Rights Workers Cautiously Await Trial for Mam Sonando
Mam Sonando has been in jail since his arrest in mid-July, awaiting trial on charges he led a secessionist movement in Kratie province.
WASHINGTON DC - Rights workers say they are still waiting to see evidence in court that jailed radio owner Mam Sonando was involved in an alleged secesionist movement.
Suon Bunsak, chief secretary for the Cambodian Human Rights Action Committee, a consortium of rights groups, and Suon Bunthoeun, a rights defender for the Cambodian Center for Human Rights, told “Hello VOA” Thursday they are awaiting the trial process and expect there will be little evidence to convict Mam Sonando, who owns Beehive Radio, one of the few independent broadcast media outlets in the country.

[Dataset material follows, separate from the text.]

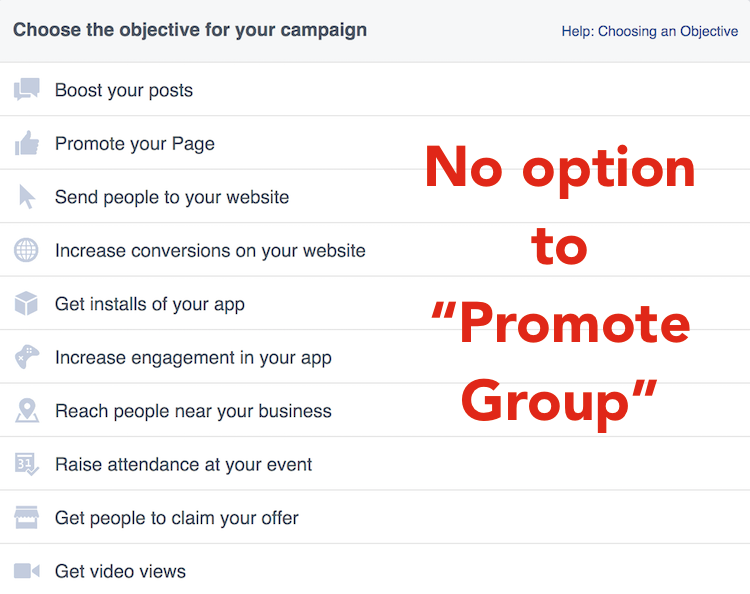This screenshot has width=750, height=594.
Task: Click the box app installs icon
Action: click(26, 304)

“Even though in this case we do not agree with the actions [of the authorities], we’re waiting for the court to take the question of whether this case will be found to be as the government accuses, or whether Mam Sonando is not involved as accused,” said Suon Bunsak. “We’ll leave it up to the court to judge this case.”
Mam Sonando has been in jail since his arrest in mid-July, awaiting trial on charges he led a secessionist movement in Kratie province. Some observers have said, however, the “movement” was in fact nothing more than a violent clash of villagers with authorities over a land protest in May.
Authorities have so far provided no public evidence of an organized uprising to take over the government, and Mam Sonando has denied any involvement with such movement.
Sok Khemara hosts "Hello VOA" 23 August, 2012
“We are waiting for the trial process,” said Suon Bunthoeun. “I think that because there is a denial [of guilt] and no evidence that Mr. Mam Sonando stood behind the secession, he can go free.”
Both activists say the Kratie crackdown and its aftermath have threatened freedoms of the country’s NGOs, which they said provide valuable aid to Cambodia in politics, economics, health, education, legal development and other sectors.
That includes limited right to assembly, Suon Bunsak said, because authorities are strict about giving permission for forums or training seminars, especially in the provinces.
“The breath of freedom seems to be opened and closed by the authorities,” he said.